> **Supplied data**:
▼▼▼

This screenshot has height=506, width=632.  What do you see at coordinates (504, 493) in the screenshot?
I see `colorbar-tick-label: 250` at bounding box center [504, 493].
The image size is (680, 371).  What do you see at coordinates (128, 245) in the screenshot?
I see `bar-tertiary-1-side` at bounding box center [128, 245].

▲▲▲
▼▼▼

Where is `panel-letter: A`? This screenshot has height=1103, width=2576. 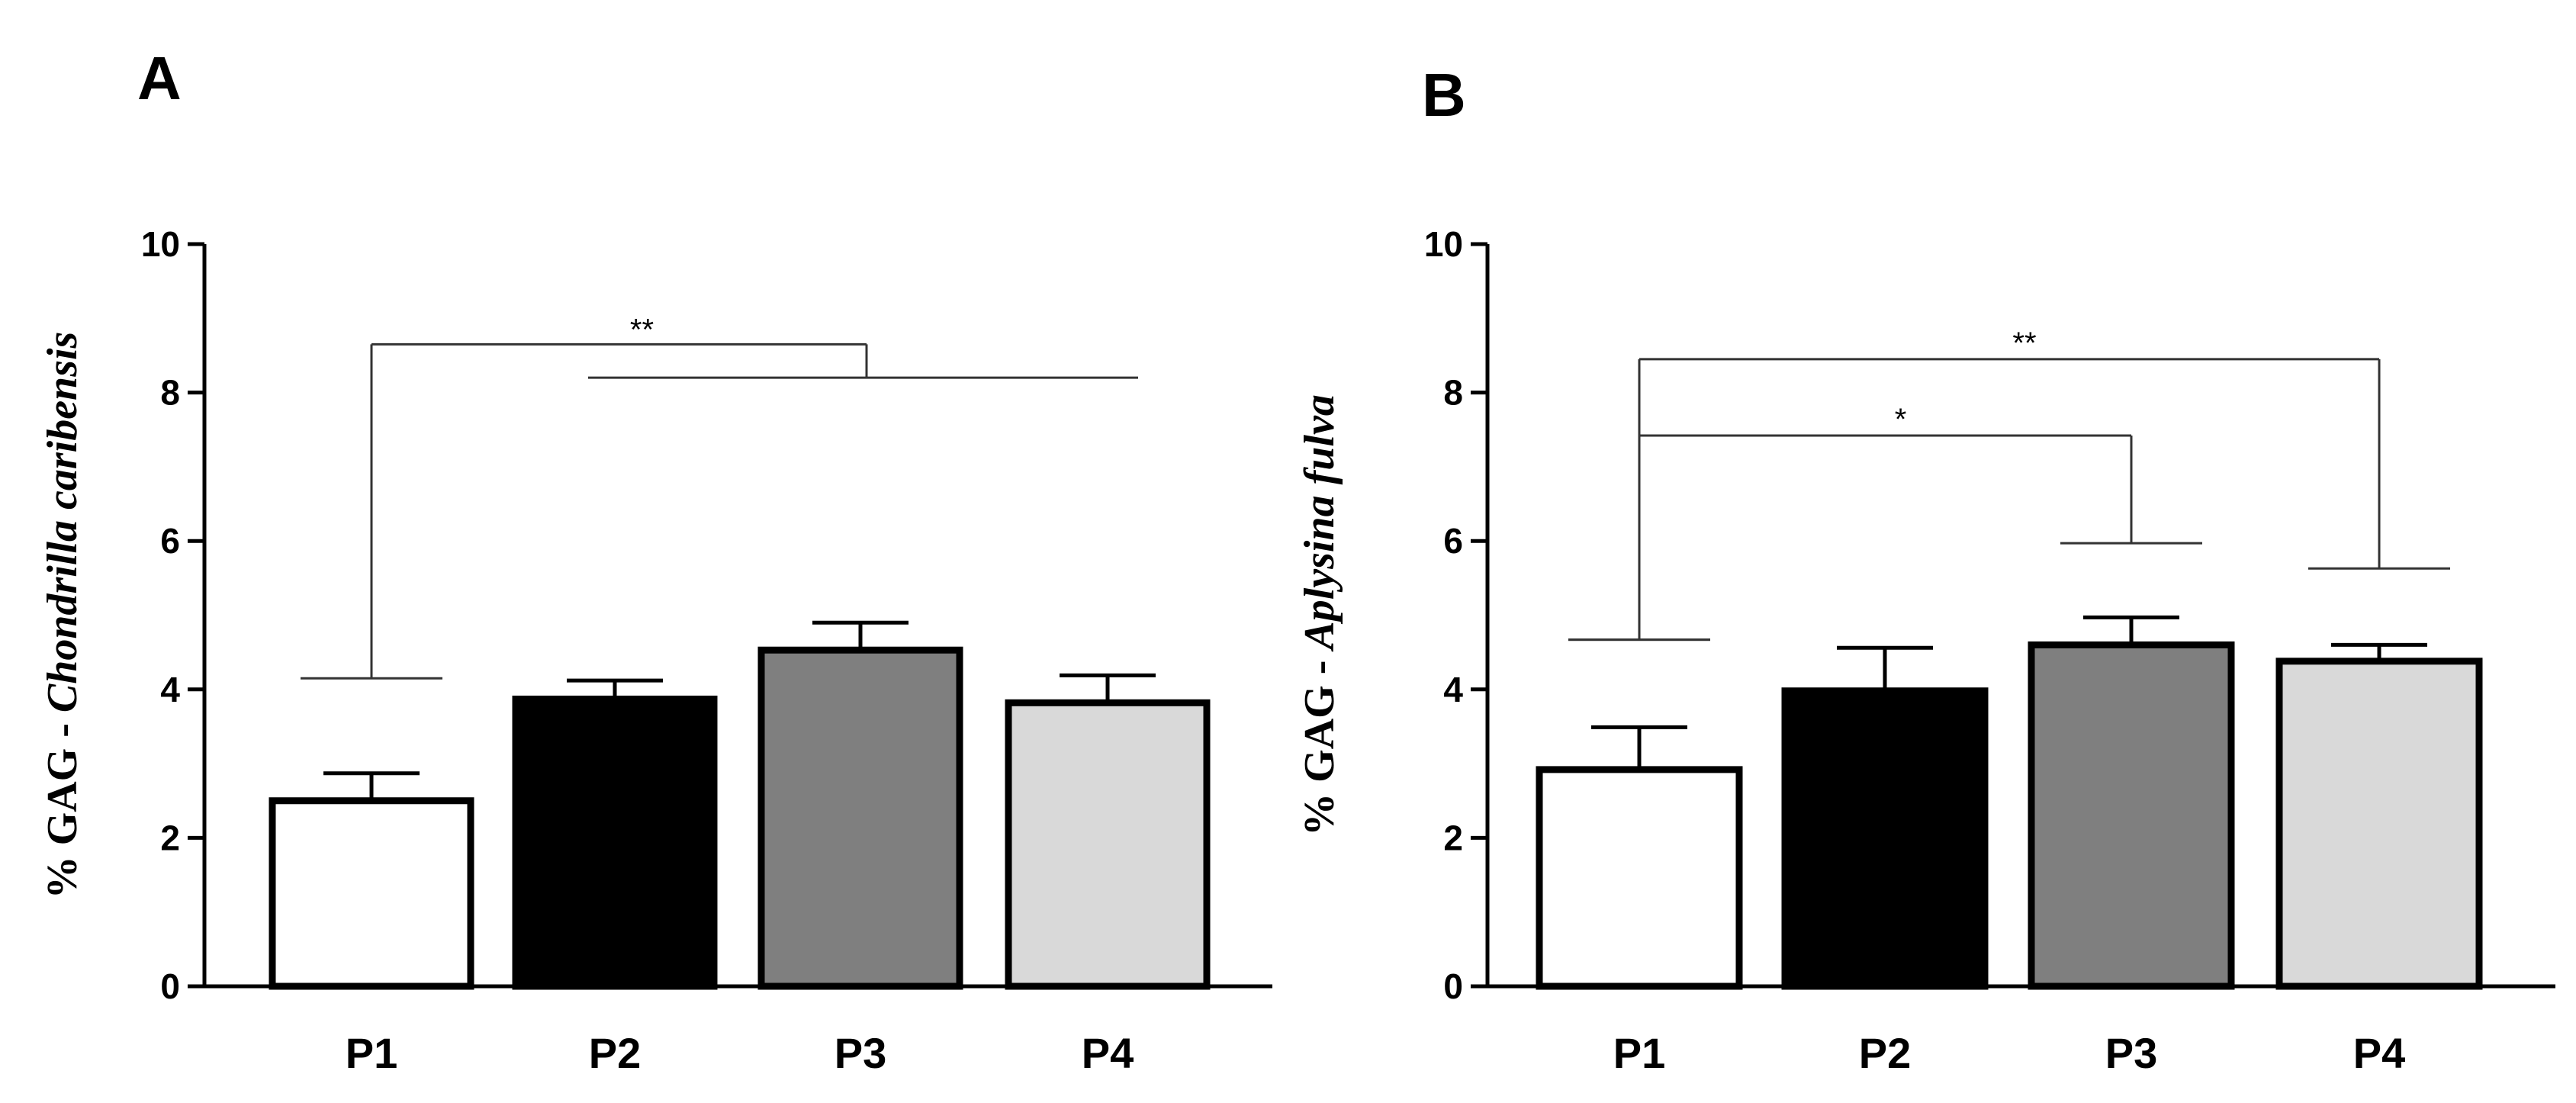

▲▲▲

Copy out, word for word, the lines starting with the one that contains "This screenshot has height=506, width=632." and going on through the one that contains "center [128, 245].", with both of those lines included.

> **Task solution**:
This screenshot has height=506, width=632.  What do you see at coordinates (504, 493) in the screenshot?
I see `colorbar-tick-label: 250` at bounding box center [504, 493].
The image size is (680, 371).  What do you see at coordinates (128, 245) in the screenshot?
I see `bar-tertiary-1-side` at bounding box center [128, 245].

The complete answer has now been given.